SIMULATION OF THE NEUTRON SPECTRA EVOLUTION WITH GEANT4 MONTE CARLO CODE

The knowledge of neutron spectrum is essential in many different physical problems. First of all, in nuclear reactor physics it is required for the improvement and development of the new generation reactors, as well as for the study of various emergency states. It is especially interesting for the so-called wave nuclear reactors (in which the nuclear fission reactions take place in a narrow layer which slowly and gradually propagates along the reactor core), which is a very promising technology being actively developed around the world. In order to study the operation modes, and even the very possibility of their existence, it is necessary to have a detailed knowledge of the form of the neutron spectrum in them. In the tasks involving a substantial change in the nuclear fuel parameters with time (e.g. temperature, chemical and isotopic composition etc.), the neutron spectrum can also change drastically, which may lead to some exotic phenomena such as the so-called "blow-up" modes, when the parameters may grow to infinity in a finite time. In fissile materials such phenomena are known to depend on the nuclear reaction cross-sections together with the neutron spectrum. In addition, the form of neutron spectrum becomes more important in medical applications, especially considering the rising interest to such methods as boron neutron capture therapy (BNCT). Here, using the GEANT4 Monte Carlo code, we develop software able to simulate the process of neutron moderation in various media and track the evolution of the neutron spectrum with time.
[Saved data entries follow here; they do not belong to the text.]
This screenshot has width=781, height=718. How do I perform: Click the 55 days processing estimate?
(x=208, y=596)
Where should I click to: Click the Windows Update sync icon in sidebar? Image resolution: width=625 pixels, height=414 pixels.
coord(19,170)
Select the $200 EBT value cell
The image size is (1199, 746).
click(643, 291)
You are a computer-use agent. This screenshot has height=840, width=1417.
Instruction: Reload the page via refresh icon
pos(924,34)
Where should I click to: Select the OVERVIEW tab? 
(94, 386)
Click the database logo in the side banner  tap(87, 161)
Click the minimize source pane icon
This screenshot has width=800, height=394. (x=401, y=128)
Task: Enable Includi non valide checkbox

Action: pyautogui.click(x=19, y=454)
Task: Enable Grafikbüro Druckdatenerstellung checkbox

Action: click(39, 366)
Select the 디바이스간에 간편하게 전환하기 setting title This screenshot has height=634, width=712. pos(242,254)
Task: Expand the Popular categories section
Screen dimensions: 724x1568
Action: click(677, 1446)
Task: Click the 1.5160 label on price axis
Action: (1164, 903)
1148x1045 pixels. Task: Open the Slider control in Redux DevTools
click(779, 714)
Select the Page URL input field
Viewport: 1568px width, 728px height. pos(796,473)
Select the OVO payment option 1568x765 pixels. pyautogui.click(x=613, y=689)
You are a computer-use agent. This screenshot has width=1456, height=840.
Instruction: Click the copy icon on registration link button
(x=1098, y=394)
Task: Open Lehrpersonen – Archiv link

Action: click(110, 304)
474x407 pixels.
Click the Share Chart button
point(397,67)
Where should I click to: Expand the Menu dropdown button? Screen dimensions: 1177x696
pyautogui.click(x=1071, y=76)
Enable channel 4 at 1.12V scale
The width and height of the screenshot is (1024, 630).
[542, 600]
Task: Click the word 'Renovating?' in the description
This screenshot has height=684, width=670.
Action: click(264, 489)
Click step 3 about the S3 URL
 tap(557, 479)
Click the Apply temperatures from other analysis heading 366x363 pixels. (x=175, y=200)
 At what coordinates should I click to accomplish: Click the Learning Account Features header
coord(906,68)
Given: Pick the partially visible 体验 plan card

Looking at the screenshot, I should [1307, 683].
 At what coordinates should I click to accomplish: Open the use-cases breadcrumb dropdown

As an example, we show the calculation results for four different media - hydrogen, carbon, aluminum and iron, and two different types of neutron source - a monoenergetic source and the one having a fission spectrum. We analyze the behavior of a number of statistical parameters of the neutron spectrum, particularly, the entropy. This lets us single out several stages of the neutron spectrum formation, which manifest themselves in all considered cases. We estimate the characteristic time of each of these stages onset in different media.